Wouldn't "hello" and "hellooo" be a false positive here? I like the feel of this approach though.

[Ryan Palo]

Oh, good point. This is probably better suited to a “find the one unique letter” type problem. I like the solution that uses ‘uniq’ the best so far, I think.

[Daniel Camargo]

In javascript you can do something like this:

function isAnagram(s1, s2){
    return s1.split('').sort().toString() === s2.split('').sort().toString();
}

isAnagram('stressed', 'desserts');
// true
isAnagram('add', 'dad');
// true
isAnagram('happy', 'sad');
// false

[Conor James Giles]

Scheme R5RS using srfi-13:
First we define a LUT of the first 26 primes.

(define primes '(2 3 5 7 11 13 17 19 23 29 31 37 41 43 47 53 59 61 67 71 73 79 83 89 97 101))

Next we define our function:

(define (isAnagram a b) (let ((mult (lambda (l) (apply * (map (lambda (x) (list-ref primes (- (char->integer x) 97))) (string->list (string-downcase l))))))) (= (mult a) (mult b))))

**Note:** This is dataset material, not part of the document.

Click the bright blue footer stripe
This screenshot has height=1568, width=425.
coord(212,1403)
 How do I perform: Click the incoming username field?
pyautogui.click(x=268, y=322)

To break it down, our function takes two string arguments a and b, and applies the internal function 'mult' to both.
Taking a closer look at 'mult':

(mult (lambda (l) (apply * (map (lambda (x) (list-ref primes (- (char->integer x) 97))) (string->list (string-downcase l))))))

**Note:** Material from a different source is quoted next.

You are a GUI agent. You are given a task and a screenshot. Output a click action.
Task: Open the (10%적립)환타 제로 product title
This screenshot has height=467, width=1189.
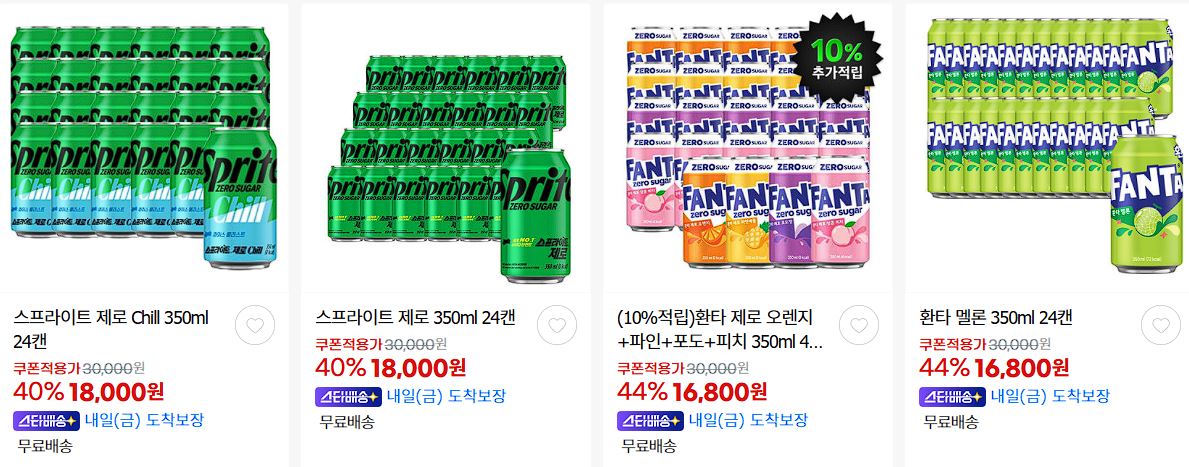[720, 329]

It's a lambda expression which takes a string 'l', downcases it, converts it to a list of chars, and maps an anonymous lambda function across that list, then multiplies the resulting list of integers.
Taking a closer look at the anonymous lambda:

lambda (x) (list-ref primes (- (char->integer x) 97))

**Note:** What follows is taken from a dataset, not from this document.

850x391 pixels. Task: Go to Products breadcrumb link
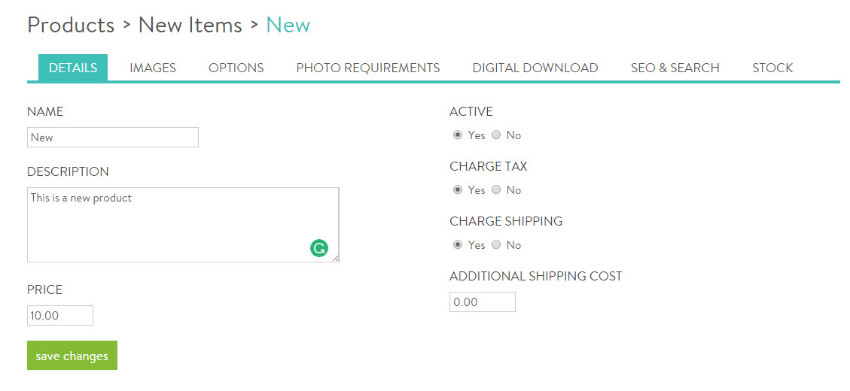pos(71,25)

It quite simply finds the prime number corresponding to the code-point of each character in the list, minus 97 (the code-point for 'a', we can do this because of the earlier downcasing), a number which corresponds to each letter's ordinal value in the alphabet if a corresponds with 0.

[Richard Orelup]

My quick PHP one

<?php

function isAnagram($word1, $word2) {
  $word1Array = str_split($word1);
  $word2Array = str_split($word2);
  sort($word1Array);
  sort($word2Array);

  return $word1Array === $word2Array;
}

var_dump (isAnagram("test","etst")); //returns bool(true)
var_dump (isAnagram("test","ftst")); //returns bool(false)

?>